The Four Quadrants represent all facets of our existence. Wilber (2006) explains, “The Upper-Left quadrant (the interior of the individual), you find your own immediate thoughts, feelings, sensations, and so on (all described in first-person terms).” Wilber (2006) goes on to say, “The Upper-Right quadrant is therefore what any event looks like from the outside. This especially includes its physical behavior; its material components; its matter and energy; and its concrete body—for all those are items that can be referred to in some sort of objective, third-person, or “it” fashion.”

Wilber (2006) also explains, “The Lower Left is often called the cultural dimension (or the inside awareness of the group—its worldview, its shared values, shared feelings, and so forth), and the Lower Right the social dimension (or the exterior forms and behaviors of the group, which are studied by third-person sciences such as systems theory). Again, the quadrants are simply the inside and the outside of the individual and the collective, and the point is that all four quadrants need to be included if we want to be as Integral as possible…This expansion of group awareness allows social systems—in the Lower Right—to expand from simple groups to more complex systems like nations and eventually even to global systems.”

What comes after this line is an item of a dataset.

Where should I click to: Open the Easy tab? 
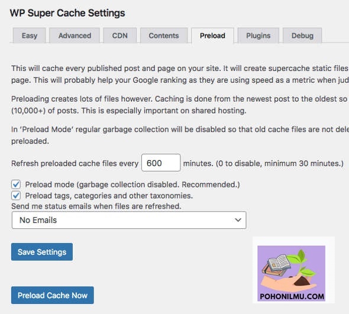tap(29, 35)
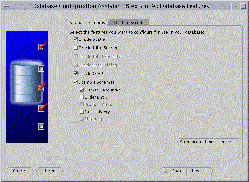Viewport: 249px width, 182px height.
Task: Deselect the Human Resources schema
Action: click(x=82, y=90)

The upper left (I) quadrant represents me and my view of my space, my view of the world and how I understand it. This quadrant illustrates the development stages one experiences on their path, while also illustrating the potential challenges one might face and that inhibits their growth and development. This quadrant illustrates the growth from infant to adult and the developmental lines they experience. Emotional intelligence vs. intellectual intelligence.

The lower left (we) is our community growth and development. How we integrate thoughts and ideas from social norms and expectations. One idea that comes up for me here is unconscious bias. We are raised with thoughts and ideas – unconscious bias plays a key role in how we show up in this life and with the lower left quadrant – unconscious bias demonstrates to me we have growing to do, but we must first become aware of it so we can move it to the upper right quadrant.

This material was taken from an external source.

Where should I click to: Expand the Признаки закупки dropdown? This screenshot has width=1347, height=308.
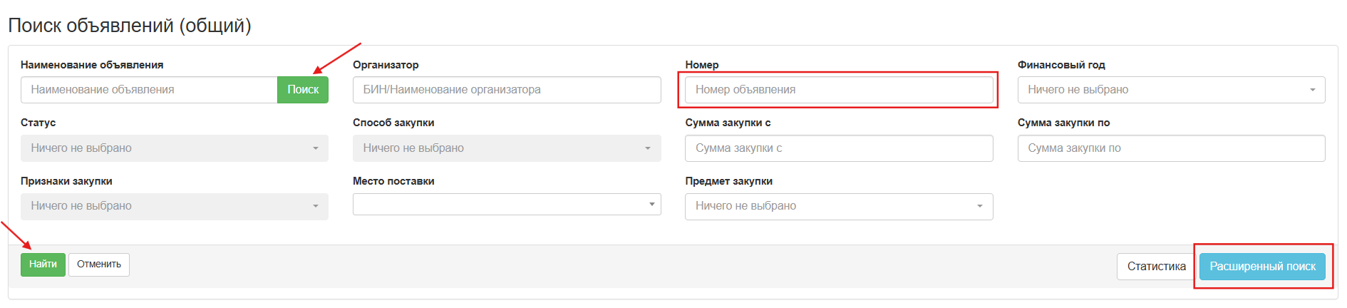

The upper right (it), is all the scientific study and how the social and emotional aspect of the quadrants play into the scientific study of the AQAL. The one example I really appreciated from the text was the medical viewpoint of how medical professionals are looking at medicine as mind, body, and spirit. Mental and emotional strength is equally important as western medicine – or any kind of medicine when attempting to heal someone. I wondered how many western doctors actually practiced this kind of paradigm shift and their success rates.

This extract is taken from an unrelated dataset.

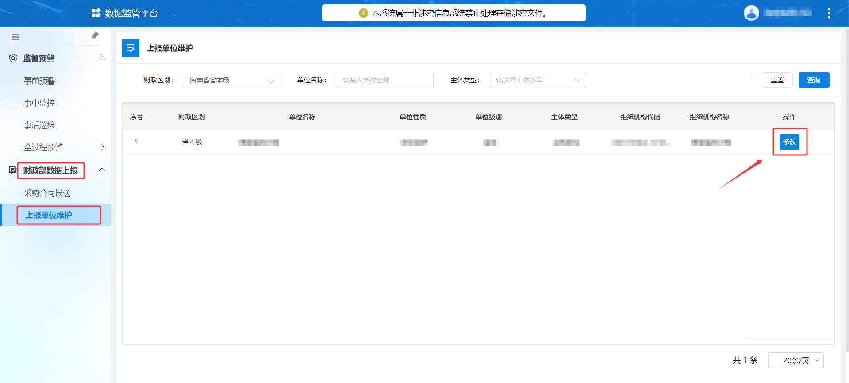The width and height of the screenshot is (849, 383).
Task: Click the 查询 button
Action: coord(814,80)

The lower right (its) is how all quadrants play a role in the entire environment – from our specific communities to the global community. One specific dynamic I see in this quadrant is when global communities come together to meditate and send peace and healing to the world. This starts in the upper left quadrant, including the lower left, upper right and lower right all together. I do not believe there is a significant difference between holistic and integral paradigms. As holism is the sum of all parts, Wilber has created the AQAL, which is his own interpretations of “the sum of all parts.” One of the ideas for the new verbiage is to introduce the same material but presented uniquely to perhaps reach an audience who didn’t grasp the holistic approach.


  1. Hammerman, D., Ed.D. (nd). Integrating Shamanic Methods into Psychotherapy.
  2. Kremer, J.W. (2017). Tricksters of True Selves in Trans/Personal and Shamanic Knowing. Culture, Consciousness, and Healing. Vienna, at press.
  3. Miller, S. (nd). Modernity and Postmodernity.
  4. Prattis, I. (nd). Healing Journeys: Shamanism As Therapy. Carleton University.
  5. Ottawa, Canada. K1S 5B6
  6. Wilber, K. (2006). Introduction to Integral Theory and Practice. Journal of Integral Theory and Practice. Spring 2006, Vol. 1, No. 1. (p 25-27).
  7. Wittine, B. (nd). The Sacred Mirror Nondual Wisdom & Psychotherapy: Jungian Analysis and Nondual Wisdom. Omega Books.